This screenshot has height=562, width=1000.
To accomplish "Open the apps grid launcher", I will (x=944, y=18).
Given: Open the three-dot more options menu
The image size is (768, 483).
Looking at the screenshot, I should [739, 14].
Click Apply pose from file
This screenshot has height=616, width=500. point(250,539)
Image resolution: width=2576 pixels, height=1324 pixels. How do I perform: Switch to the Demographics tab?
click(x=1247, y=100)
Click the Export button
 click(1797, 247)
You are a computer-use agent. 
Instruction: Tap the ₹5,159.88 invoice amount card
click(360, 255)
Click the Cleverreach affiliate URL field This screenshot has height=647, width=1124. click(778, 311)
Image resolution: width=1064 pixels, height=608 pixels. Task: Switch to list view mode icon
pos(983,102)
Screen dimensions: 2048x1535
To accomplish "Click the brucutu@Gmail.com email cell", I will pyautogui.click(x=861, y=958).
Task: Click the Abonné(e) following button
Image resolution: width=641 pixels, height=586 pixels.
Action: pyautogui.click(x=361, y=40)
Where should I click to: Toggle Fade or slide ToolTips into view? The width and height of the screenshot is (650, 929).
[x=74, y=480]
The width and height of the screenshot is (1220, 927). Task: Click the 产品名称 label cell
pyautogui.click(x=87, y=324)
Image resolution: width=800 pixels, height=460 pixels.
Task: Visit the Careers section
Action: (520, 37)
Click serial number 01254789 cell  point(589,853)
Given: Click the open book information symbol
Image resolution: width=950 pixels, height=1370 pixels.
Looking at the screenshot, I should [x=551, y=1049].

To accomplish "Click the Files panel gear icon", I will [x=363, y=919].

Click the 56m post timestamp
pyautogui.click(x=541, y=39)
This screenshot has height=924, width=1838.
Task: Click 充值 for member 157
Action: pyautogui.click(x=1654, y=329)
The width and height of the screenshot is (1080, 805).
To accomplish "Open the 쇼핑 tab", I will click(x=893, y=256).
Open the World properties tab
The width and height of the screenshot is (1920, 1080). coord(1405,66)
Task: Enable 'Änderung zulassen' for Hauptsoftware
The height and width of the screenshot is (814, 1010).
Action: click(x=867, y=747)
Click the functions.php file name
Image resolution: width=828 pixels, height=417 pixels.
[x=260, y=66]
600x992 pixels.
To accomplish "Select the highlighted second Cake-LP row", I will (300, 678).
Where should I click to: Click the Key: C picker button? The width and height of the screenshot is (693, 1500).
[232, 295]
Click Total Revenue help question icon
━━━━━━━━━━━━━━━━━━━━━━━━━━━━━━
*Request:* Turn the rows above into a Markdown table with two columns, Number and Record line, giving each nonblank line its own table row.

*Correct result:*
| Number | Record line |
|---|---|
| 1 | This screenshot has height=562, width=1000. |
| 2 | To accomplish "Open the apps grid launcher", I will (x=944, y=18). |
| 3 | Given: Open the three-dot more options menu |
| 4 | The image size is (768, 483). |
| 5 | Looking at the screenshot, I should [739, 14]. |
| 6 | Click Apply pose from file |
| 7 | This screenshot has height=616, width=500. point(250,539) |
| 8 | Image resolution: width=2576 pixels, height=1324 pixels. How do I perform: Switch to the Demographics tab? |
| 9 | click(x=1247, y=100) |
| 10 | Click the Export button |
| 11 |  click(1797, 247) |
| 12 | You are a computer-use agent.  |
| 13 | Instruction: Tap the ₹5,159.88 invoice amount card |
| 14 | click(360, 255) |
| 15 | Click the Cleverreach affiliate URL field This screenshot has height=647, width=1124. click(778, 311) |
| 16 | Image resolution: width=1064 pixels, height=608 pixels. Task: Switch to list view mode icon |
| 17 | pos(983,102) |
| 18 | Screen dimensions: 2048x1535 |
| 19 | To accomplish "Click the brucutu@Gmail.com email cell", I will pyautogui.click(x=861, y=958). |
| 20 | Task: Click the Abonné(e) following button |
| 21 | Image resolution: width=641 pixels, height=586 pixels. |
| 22 | Action: pyautogui.click(x=361, y=40) |
| 23 | Where should I click to: Toggle Fade or slide ToolTips into view? The width and height of the screenshot is (650, 929). |
| 24 | [x=74, y=480] |
| 25 | The width and height of the screenshot is (1220, 927). Task: Click the 产品名称 label cell |
| 26 | pyautogui.click(x=87, y=324) |
| 27 | Image resolution: width=800 pixels, height=460 pixels. |
| 28 | Task: Visit the Careers section |
| 29 | Action: (520, 37) |
| 30 | Click serial number 01254789 cell  point(589,853) |
| 31 | Given: Click the open book information symbol |
| 32 | Image resolution: width=950 pixels, height=1370 pixels. |
| 33 | Looking at the screenshot, I should [x=551, y=1049]. |
| 34 | To accomplish "Click the Files panel gear icon", I will [x=363, y=919]. |
| 35 | Click the 56m post timestamp |
| 36 | pyautogui.click(x=541, y=39) |
| 37 | This screenshot has height=924, width=1838. |
| 38 | Task: Click 充值 for member 157 |
| 39 | Action: pyautogui.click(x=1654, y=329) |
| 40 | The width and height of the screenshot is (1080, 805). |
| 41 | To accomplish "Open the 쇼핑 tab", I will click(x=893, y=256). |
| 42 | Open the World properties tab |
| 43 | The width and height of the screenshot is (1920, 1080). coord(1405,66) |
| 44 | Task: Enable 'Änderung zulassen' for Hauptsoftware |
| 45 | The height and width of the screenshot is (814, 1010). |
| 46 | Action: click(x=867, y=747) |
| 47 | Click the functions.php file name |
| 48 | Image resolution: width=828 pixels, height=417 pixels. |
| 49 | [x=260, y=66] |
| 50 | 600x992 pixels. |
| 51 | To accomplish "Select the highlighted second Cake-LP row", I will (300, 678). |
| 52 | Where should I click to: Click the Key: C picker button? The width and height of the screenshot is (693, 1500). |
| 53 | [232, 295] |
| 54 | Click Total Revenue help question icon |